# Aufgabenstellung
Erläutern Sie anhand des Auszugs, weshalb hornylist auf die Frage „Entscheid dich bitte mal – Adjazenzlisten oder Adjazenzmatrix?“ mit einer Richtigstellung antwortet.

# Auszug
Entscheid dich bitte mal – Adjazenzlisten oder Adjazenzmatrix?


----------



## hornylist (22. August 2007)

sorry, tippfehler... sollte beide mal listen heißen!


ok hab das mal so versucht, haut mir aber dann folgende fehlermeldung um die ohren!

Stadt.java:7: <identifier> expected
          public java.util.Vector<Stadt>     verbindungen;
                                 ^
Stadt.java:19: <identifier> expected
          public Stadt(String n,java.util.Vector<Stadt> v){
                                                ^
Stadt.java:48: ')' expected
^
3 errors

jeweils vor <Stadt> kommt der fehler! 

jemand eine idee?


----------



## hornylist (22. August 2007)

kann ich das ganze auch ohne java.util.Vector machen


----------



## hornylist (22. August 2007)

münchen ------- nürnberg
.
.
.

# Erfasste Angaben
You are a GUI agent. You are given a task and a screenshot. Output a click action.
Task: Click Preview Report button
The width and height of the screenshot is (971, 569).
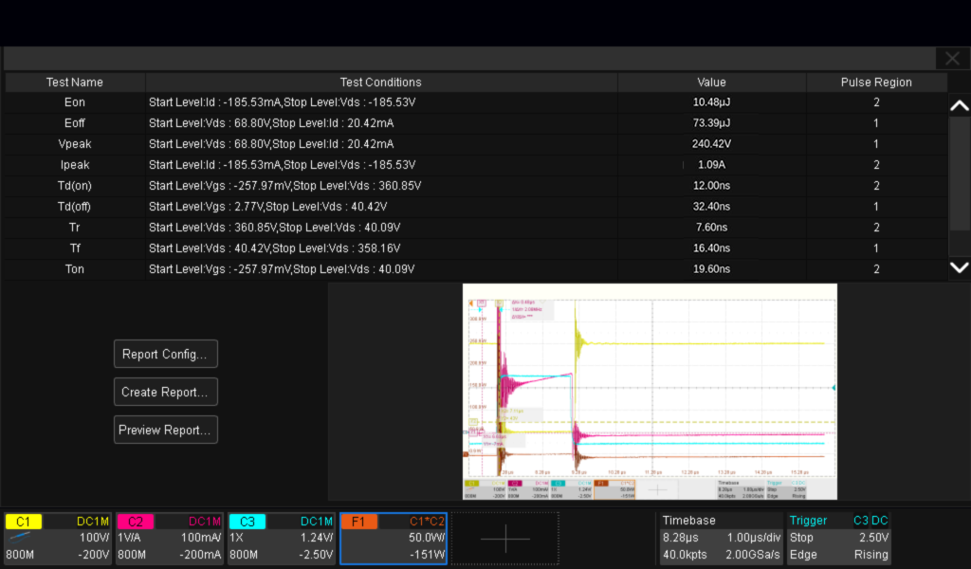pos(165,430)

# Endgültige Antwort
hornylist erklärt, es habe sich um einen Tippfehler gehandelt. An beiden Stellen hätte „Listen“ stehen sollen, gemeint waren also Adjazenzlisten.